Sometimes I muse that what we bring to a poetry collection makes an electric and eclectic difference. Maybe that is why the book has sparked for me on many levels. Both personally and on how we might write a poem.
I read and love ‘Ada in the Room’. It’s an exquisite visual haunting, a poem that catches you as a sublime painting might, and then I discover the poem is a response to an actual painting, ‘Interior, Sunlight on the Floor’ in the Tate Gallery in London. Plus it has a fascinating anecdote. An owner had folded the painting so the artist’s wife Ada was no longer visible! But it is the poem that holds me. I am transported to the moment on the kitchen chair when I too watch the light streak the floor, and knowing I get folded into light and dark across the course of every single day.
Oh the joy of poems as miniatures to fold and unfold.

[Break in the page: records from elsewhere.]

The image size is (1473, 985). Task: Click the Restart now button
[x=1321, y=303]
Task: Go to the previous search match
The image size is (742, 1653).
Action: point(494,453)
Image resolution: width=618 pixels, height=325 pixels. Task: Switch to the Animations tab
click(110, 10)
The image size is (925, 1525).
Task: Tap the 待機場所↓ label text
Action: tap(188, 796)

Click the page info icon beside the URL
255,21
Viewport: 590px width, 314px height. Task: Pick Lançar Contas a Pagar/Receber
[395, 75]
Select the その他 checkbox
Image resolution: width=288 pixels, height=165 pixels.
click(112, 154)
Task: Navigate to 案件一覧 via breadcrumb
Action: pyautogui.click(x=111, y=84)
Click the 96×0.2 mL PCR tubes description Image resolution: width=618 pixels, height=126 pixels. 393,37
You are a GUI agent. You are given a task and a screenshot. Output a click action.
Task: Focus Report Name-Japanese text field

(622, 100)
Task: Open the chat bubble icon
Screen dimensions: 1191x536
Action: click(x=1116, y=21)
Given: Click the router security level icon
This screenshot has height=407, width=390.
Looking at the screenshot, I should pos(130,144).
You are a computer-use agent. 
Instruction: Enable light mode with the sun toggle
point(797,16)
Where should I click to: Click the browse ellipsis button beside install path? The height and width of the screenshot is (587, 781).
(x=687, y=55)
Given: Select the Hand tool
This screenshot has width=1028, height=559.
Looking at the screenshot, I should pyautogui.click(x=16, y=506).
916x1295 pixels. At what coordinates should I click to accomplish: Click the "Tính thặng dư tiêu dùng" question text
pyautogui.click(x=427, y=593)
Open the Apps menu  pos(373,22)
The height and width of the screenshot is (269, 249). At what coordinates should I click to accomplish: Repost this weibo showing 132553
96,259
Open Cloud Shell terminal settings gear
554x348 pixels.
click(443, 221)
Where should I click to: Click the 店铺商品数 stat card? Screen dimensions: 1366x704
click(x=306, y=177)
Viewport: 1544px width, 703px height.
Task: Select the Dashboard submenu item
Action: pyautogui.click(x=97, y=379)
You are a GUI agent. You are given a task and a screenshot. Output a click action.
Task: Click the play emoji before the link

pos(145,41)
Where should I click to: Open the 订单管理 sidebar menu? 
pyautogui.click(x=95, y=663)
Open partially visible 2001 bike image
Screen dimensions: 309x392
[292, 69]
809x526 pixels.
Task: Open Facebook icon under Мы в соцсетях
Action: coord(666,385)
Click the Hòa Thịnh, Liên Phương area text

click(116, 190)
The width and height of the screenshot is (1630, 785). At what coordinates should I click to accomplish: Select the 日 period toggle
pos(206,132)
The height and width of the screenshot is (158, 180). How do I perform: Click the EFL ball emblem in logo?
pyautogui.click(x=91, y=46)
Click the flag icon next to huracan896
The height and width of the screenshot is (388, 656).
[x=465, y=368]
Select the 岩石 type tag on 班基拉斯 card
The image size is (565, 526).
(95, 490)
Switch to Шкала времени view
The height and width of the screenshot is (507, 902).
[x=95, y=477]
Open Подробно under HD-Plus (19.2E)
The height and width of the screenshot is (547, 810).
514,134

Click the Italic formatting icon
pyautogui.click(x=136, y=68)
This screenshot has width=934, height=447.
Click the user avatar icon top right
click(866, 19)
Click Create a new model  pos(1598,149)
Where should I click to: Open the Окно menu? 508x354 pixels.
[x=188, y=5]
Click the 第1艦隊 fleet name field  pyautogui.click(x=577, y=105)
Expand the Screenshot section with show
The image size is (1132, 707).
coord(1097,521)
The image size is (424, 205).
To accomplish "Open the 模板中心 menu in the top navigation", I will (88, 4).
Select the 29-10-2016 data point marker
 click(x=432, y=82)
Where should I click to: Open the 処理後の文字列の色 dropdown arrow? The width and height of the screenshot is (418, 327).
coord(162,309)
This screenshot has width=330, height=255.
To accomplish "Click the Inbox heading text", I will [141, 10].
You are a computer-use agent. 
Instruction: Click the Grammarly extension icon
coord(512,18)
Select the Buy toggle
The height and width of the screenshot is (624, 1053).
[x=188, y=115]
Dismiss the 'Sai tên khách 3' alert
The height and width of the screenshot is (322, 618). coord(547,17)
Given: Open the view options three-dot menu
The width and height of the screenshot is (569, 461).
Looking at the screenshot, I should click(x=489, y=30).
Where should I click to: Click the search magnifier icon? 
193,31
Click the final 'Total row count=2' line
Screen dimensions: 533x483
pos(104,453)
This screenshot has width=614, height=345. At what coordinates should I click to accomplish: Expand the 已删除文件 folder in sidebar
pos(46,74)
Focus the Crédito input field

When I slow down to an extended reading pause, I am reminded of reading Bill Manhire’s new collection, Lyrical Ballads THWUP, 2026). How poetry can hint and whisper, sing and imagine, find humour and enigma, whether in everyday starting points or imagined flight, in both the strange and the unexpected. How the everyday prompts vital rewards for mind heart imagination senses. I loved the idea of listening to Bill read Lyrical Ballads from start to finish, and now I want Jenny to do the same.
Poetry, as my personalised review underlines, can offer delight along with self-nourishment. In What to Wear, the amalgam of reading delight and nourishment is there in broken things, sitting on the phone, the poem with the hole in it (ah what poem doesn’t have a hole in it), and the members of an extended family ‘declining like nouns’. I have had startle jabs of feeling, points of recognition, prolonged engagements with the chemistry of words. Take ‘Poem with a hole in it’. It juxtaposes word lists with stanzas. The laying of a path overlays/underlays the laying of a poem. The word lists epitomise how Jenny’s poems open out wider from their immediately visible pavings.
What to Wear is still on the table and I want to prolong my day in its nooks and crannies and spaces, in this magical poetry collection that folds and gently moves me to wonder and ache and absorb.
Plum
Why wear socks
when your days
are numbered.
Like plums falling
from trees, frequent
as minutes
Jenny Bornoldt
Jenny Bornholdt has published over a dozen books of poems, including Lost and Somewhere Else (2019), Selected Poems (2016) and The Rocky Shore (winner of the Montana New Zealand Book Award for Poetry, 2009). She has edited a number of anthologies, including Short Poems of New Zealand (2018), and has worked on numerous book and art projects with artists including Annemarie Hope-Cross, Pip Culbert, Mary McFarlane, Noel McKenna, Mari Mahr, Brendan O’Brien and Gregory O’Brien. In 2018 she was the co-recipient, with Gregory O’Brien, of the Henderson Arts Trust Residency and spent 12 months in Alexandra, Central Otago. She was New Zealand’s poet laureate in 2005–2007, and in the 2014 New Year Honours she was appointed a Member of the New Zealand Order of Merit for services as a poet.